A execração não tinha limites, e apesar de nunca haver sido impressionável, mesmo quando da breve visita anterior, encontrava-me quase atoleimado ante o que a mente em desalinho é capaz de produzir.
Estávamos parados numa das laterais por onde desfilava o cortejo da luxúria desgovernada. Representações de seres mitológicos se multiplicavam, sempre com destaque a área da sua perturbação ou representação sexual desconcertante; ridículos imperadores romanos do período da pré-decadência eram imitados com burlescas aparências e debochadas carantonhas; meretrizes famosas e seus amantes infelizes volviam à cena representativa, entre aplausos ensurdecedores, assobios e gritos infernais entronizando bizarros Eros, Baços, Afrodites, Apoios despudorados. . .
Nesse momento surgiu um cortejo de crianças em atitudes agressivas e grotescas de atos libidinosos estarrecedores. Apurando, porém, a atenção, pude detectar que se tratava de anões disfarçados, conforme notara anteriormente, a fim de reterem a imaginação dos pedófilos e doentes de outras expressões perturbadoras do sexo aviltado.

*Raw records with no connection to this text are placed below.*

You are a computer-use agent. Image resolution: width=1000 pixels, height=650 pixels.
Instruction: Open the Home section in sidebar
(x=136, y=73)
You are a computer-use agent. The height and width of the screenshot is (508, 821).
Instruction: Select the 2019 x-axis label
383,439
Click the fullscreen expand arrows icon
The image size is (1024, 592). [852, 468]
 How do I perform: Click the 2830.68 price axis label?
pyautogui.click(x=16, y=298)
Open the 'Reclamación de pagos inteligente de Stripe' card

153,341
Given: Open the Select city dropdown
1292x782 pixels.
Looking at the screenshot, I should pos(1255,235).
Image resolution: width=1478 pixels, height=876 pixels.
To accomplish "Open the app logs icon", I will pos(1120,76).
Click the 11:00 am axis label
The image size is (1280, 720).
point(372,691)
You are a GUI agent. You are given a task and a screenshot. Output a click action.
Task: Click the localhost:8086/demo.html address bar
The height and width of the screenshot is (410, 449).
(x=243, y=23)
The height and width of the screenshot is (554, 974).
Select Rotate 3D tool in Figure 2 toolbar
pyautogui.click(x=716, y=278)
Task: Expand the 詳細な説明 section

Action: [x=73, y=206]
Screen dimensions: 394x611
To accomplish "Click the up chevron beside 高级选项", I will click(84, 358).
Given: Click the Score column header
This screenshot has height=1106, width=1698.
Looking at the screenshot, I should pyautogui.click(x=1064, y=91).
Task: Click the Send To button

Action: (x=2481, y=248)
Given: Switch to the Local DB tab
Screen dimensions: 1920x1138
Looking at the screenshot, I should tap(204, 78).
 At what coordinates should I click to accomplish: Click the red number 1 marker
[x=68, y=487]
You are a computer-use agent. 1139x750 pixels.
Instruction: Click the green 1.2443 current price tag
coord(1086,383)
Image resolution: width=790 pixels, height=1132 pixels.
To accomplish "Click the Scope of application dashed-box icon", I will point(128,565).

Não conseguia compreender toda a hediondez do espetáculo, constatando mais uma vez que, naquela cidade nefasta, muitíssimos líderes das aberrações que se apresentam na Terra iam ali buscar inspiração, em razão de estarem envolvidos com a população residente. Isso, quando não a visitavam com a frequência indispensável a uma perfeita identificação de conduta, que pretendiam transferir para o planeta.
Recordava-me daqueles que sempre proclamam pela liberdade de expressão, no seu aspecto mais grotesco e selvagem, exigindo leis que descriminem usos e comportamentos vis, em nome da falsa cultura e da liberalidade que raia sempre pelo despropósito e pelo abuso. Alguns desses companheiros terrestres, que se fizeram famosos pelos conjuntos e bandas metálicas com personificações diabólicas, ali também se encontravam no desfile, exibindo as suas mazelas e perversões com que se compraziam, a fim de despertarem no corpo físico mais tarde sob indisfarçável mal-estar, que pensavam minorar com doses de álcool e de outras drogas químicas de que se fizeram escravos. . .
Era aquela, sim, uma sociedade que emergia do passado grosseiro, solicitando cidadania nos tempos modernos. . .
Estava mergulhado nessas reflexões, quando escutei nos refolhos da alma a voz gentil do Benfeitor, chamando-me a atenção:
– Não nos encontramos aqui para avaliar ou julgar o comportamento dos nossos irmãos doentes, mas sim com o objetivo de ajudá-los. Preservemos a sincera compaixão fraternal, aprendendo a avaliar tudo quanto não mais nos cumpre vivenciar, superadas essas manifestações primárias, nas quais um dia também nós, de certo modo, estagiamos antes de alcançar o momento atual.
Oremos e vigiemos!
A advertência oportuna chegara abençoada, despertando-me para o dever da solidariedade e não da censura ou da observação malsã que me permitia, desde que somos todos filhos de Deus, em cujo amor nos movimentamos e para cujo seio nos dirigimos. Todos teremos a nossa ocasião de ascender aos páramos da luz, por mais nos demoremos nas trevas da ignorância e da perversidade.
Mudando de atitude mental, de imediato as cenas escabrosas, que continuaram da mesma forma, passaram a ter um outro sentido e significado ante a reflexão de que Deus as permitia, porque o ser humano as elaborava em favor de si mesmo, a fim de aprender a purificar-se, saindo do pântano a que se arrojara livremente na direção da paisagem de luz.
Automaticamente deixei-me embalar pela musicalidade íntima da oração de misericórdia e de ternura em favor dos Espíritos confundidos em si mesmos, necessitados todos de bondade e compreensão, experimentando outro estado interior de paz e de compaixão.